Visuals of people buying the book sells books!

I asked how she found this fulfillment center, and of course - it was from recommendations by other Creators!

I posted in some Creator groups asking for recommendations, three emerged that then I called and spoke to the the managers or owners of. We ended up with this facility at St. George, just based on, you know, likeability factors and that sort of thing.

I wonder how many fulfillment houses would even allow someone like me to come in and sign books and take these photos amongst all these books. I think that's something, and that's going to be very valuable to us.

She gave me one big tip that any Creators who expect to fulfill physical merch at scale should keep in mind:

By the way, in the fulfillment world - speaking of good friends - I didn't know this detail, but when you're shipping enough stuff with FedEx, you end up with a FedEx rep, and that rep negotiates a shipping price for you.

So, for instance, if we have a package in which one book goes, or we have the 3-pack, they agree in advance to the price on that, and that's negotiated.
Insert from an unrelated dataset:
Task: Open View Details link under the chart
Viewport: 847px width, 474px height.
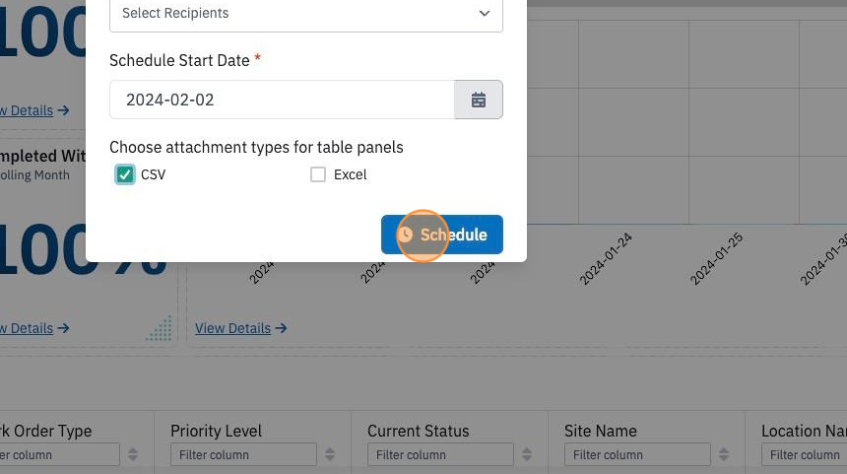Action: [x=232, y=328]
It helps to have a rep who likes your mission and you. You'll get more or less help depending on the center and the synergy with your rep, if you know what I'm saying.

Apparently, we have a very good deal on our our FedEx.

Move enough product, and the shipping company - FedEx, UPS, etc. - will assign you a rep who can help you negotiate your rates with the fulfillment center. If you’re including the cost of shipping in your prices, that’s a huge opportunity to gain some margin. Even if you’re not, lower shipping prices will increase your customers’ likelihood to transact.

Just be sure to spend the energy on building a good relationship with your rep!

Book Publishing - Peter Holm (designer) + Porter Print Group (print broker)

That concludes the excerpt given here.